For the uninitiated 3DoF means the headset only tracks the rotation of your head, not your heads absolute position as you move around, while 6DoF tracking does both. 6DoF is also much harder to implement.
For the uninitiated 3DoF means the headset only tracks the rotation of your head, not your heads absolute position as you move around, while 6DoF tracking does both. 6DoF is also much harder to implement.
Besides, VR is already cheap. A new Quest 3S is just $300 and can do pretty much all of what the $3500 Vision Pro can do (just worse); if you just want VR games you can get used 6DOF-capable PCVR or PSVR headsets on eBay for closer to $100.
6DOF, even when sitting, is a significant difference.
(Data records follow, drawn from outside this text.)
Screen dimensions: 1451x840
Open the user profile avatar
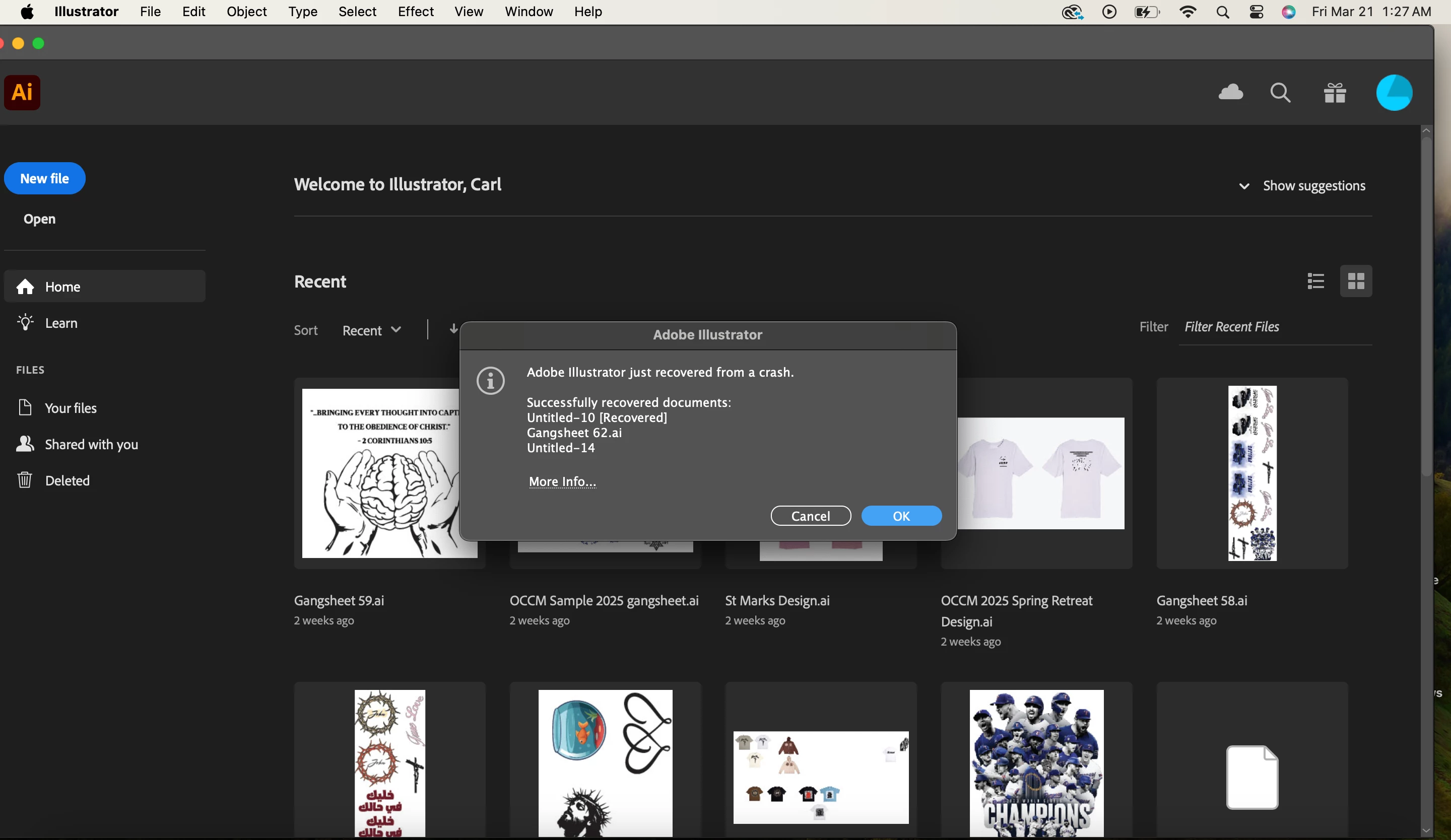1394,92
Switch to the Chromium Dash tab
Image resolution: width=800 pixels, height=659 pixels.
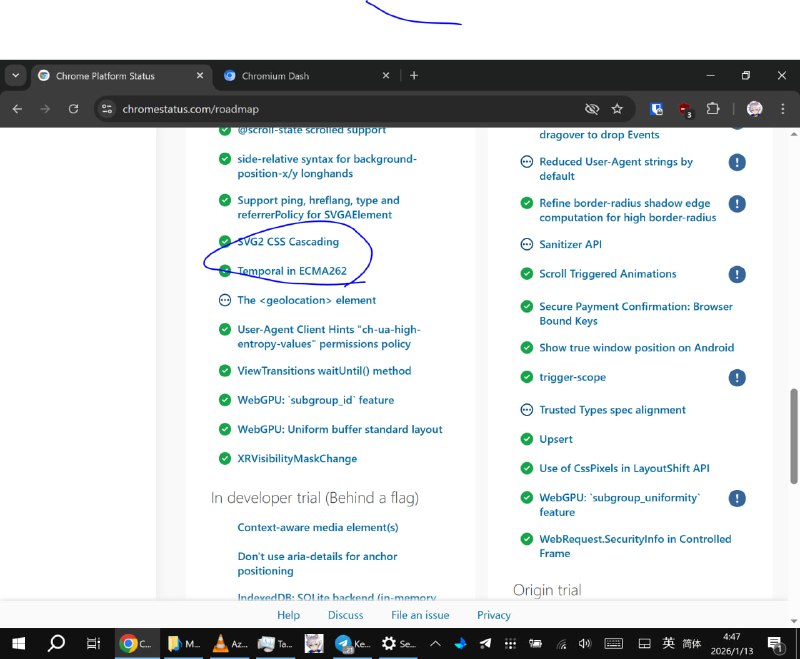(x=300, y=75)
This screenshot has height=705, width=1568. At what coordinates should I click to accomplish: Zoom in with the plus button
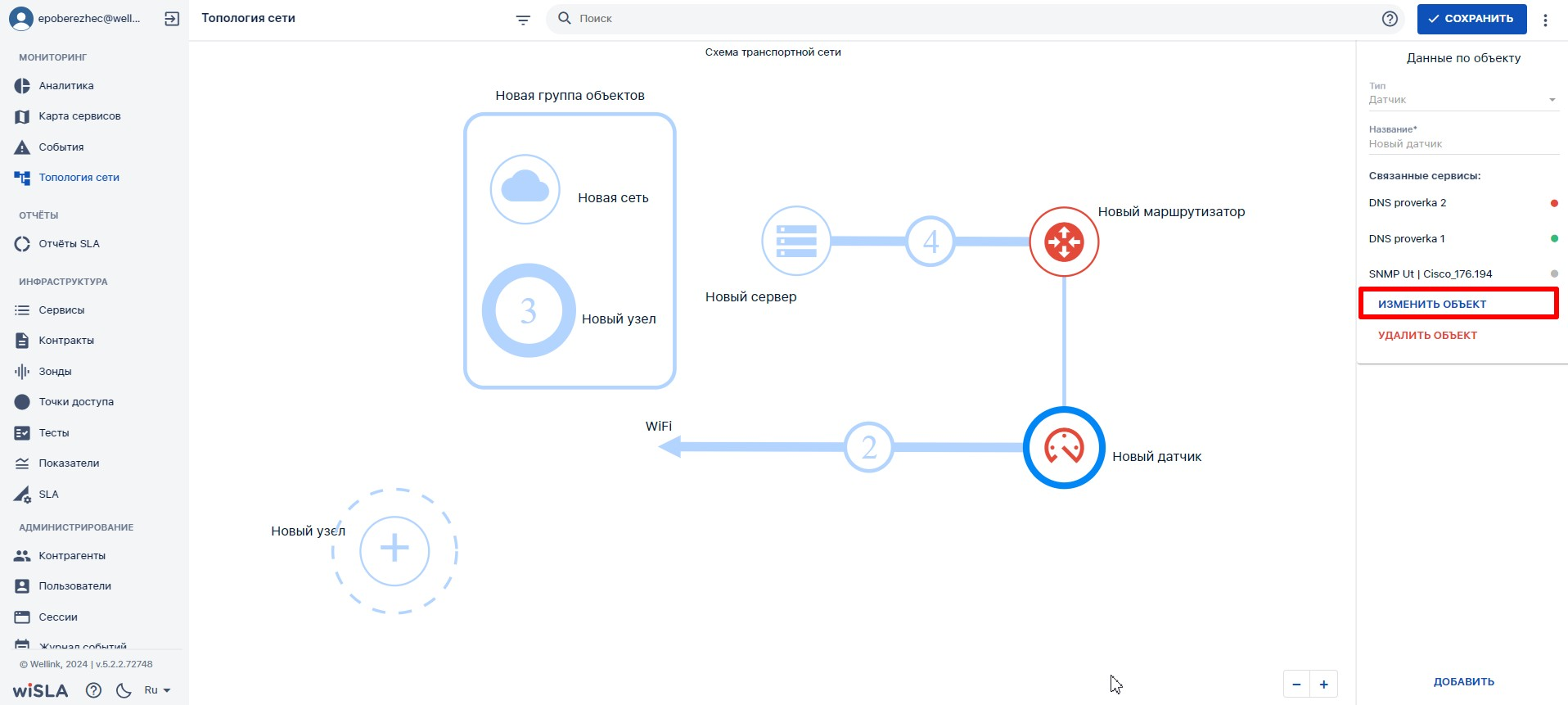[x=1323, y=685]
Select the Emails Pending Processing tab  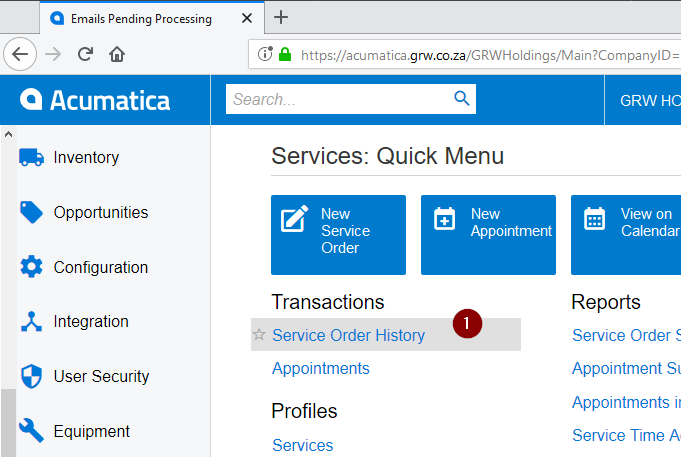140,18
Your brain immediately feels far more at home with good 6DOF.
Fun fact : one week I spent about 5-6 hours every evening playing Elite Dangerous in VR. Mining asteroids while listening to lofi cyberpunk and pretending that mining was my whole life, it was great. Until my partner would bop me on the back of the head ^_^
Besides 'it's Meta' ; what is it doing with my privacy? I mean actually proven things, not 'probably it is'.
(I am not saying it isn't, but I haven't heard anything in this regard, so it would be interesting to know)
this line of argument don't help the discussion.
both companies report millions from selling your information, so assume they are always amassing loads of it, to sell when the price is convenient for them.
I'd like to place a picture with a QR code in it, have somebody scan the code, then have the option of jumping into a world.
Apps can't access the cameras so you can't write a QR scanner. The Quest has a decent web browser but you can't access the cameras and make a web based QR scanner.
Without access to the cameras apps cannot at all understand the environment and enable you to interact with it. AR apps now have a special module that identifies a physical volume inside your space on a session by session but that's a pale shadow of the SLAM tracking of the Microsoft Hololens and Apple Vision that let you stick a "hologram" into the corner of your office and have it stay there.
Quest 3 devs need more access to make more interesting apps.
I want super high res so the quality is comparable to a TV or projector setup, and I want OLED because of contrast performance for dark scenes.
I've had pretty good experience with https://goovis.net/products/g3max specifically for movie watching. It has 2560x1440 (per eye) OLED, so not quite 4K; I do hope to see a proper 4K headset like that some day for a reasonable price.
https://www.amazon.com/Glasses-Massive-Micro-OLED-Augmented-...
For $200 they are good. They are native 1080p Sony micro-OLED panels. Brightness and contrast are excellent. I got them mainly to use when traveling, but I also use them laying in bed sometimes.
The resolution is higher than it seems because the 1080p is only displayed across about a 40 degree horizontal FOV, so the PPD is actually very high at about 49, which is markedly higher than even something like the Apple Vision Pro. It's also RGB stripe OLED. I cannot see the pixels like I can with VR headsets.
But alas, there are issues that bother me like ghosting and other internal reflections inside the lenses. Though all VR headsets I have tried have these issues which bother me, so I am not sure if that will ever actually be solved to a level that is unnoticeable by me.
The other thing about the glasses is that they don't recreate a theater, and a virtual room, so the apparent size of the virtual screen isn't consistent as it mainly depends on your imagination for how big you imagine it being. If you view a virtual screen in a fully virtual environment like Bigscreen Beta, then you can fully trick your brain into making the virtual screen seem as big as you want, even IMAX sized, and it really does feel like it.
The problem with full VR environment headsets and large FOV over 100 degrees means that the virtual screen only takes up at most about half of the panel, because a 55 FOV for a virtual screen on a headset with a 110 FOV is about as big as most people would be comfortable. So then a true 4K per eye headset would still only give you a 1080p victual screen. Though I think this is still a level which is good enough.
Once the technology started emerging, I was so exited about the potential. A few games gained support for shutter glasses etc, but 6dof was hyped up so much that everyone jumped on that train instead.
I think of this kinda like the data collection with many phone apps. I understand that it needs access to the networks to make connection to wifi or bluetooth, but why is this bundled together with an app's ability to record and send that data back to the developer? There has to be a better way to handle all this.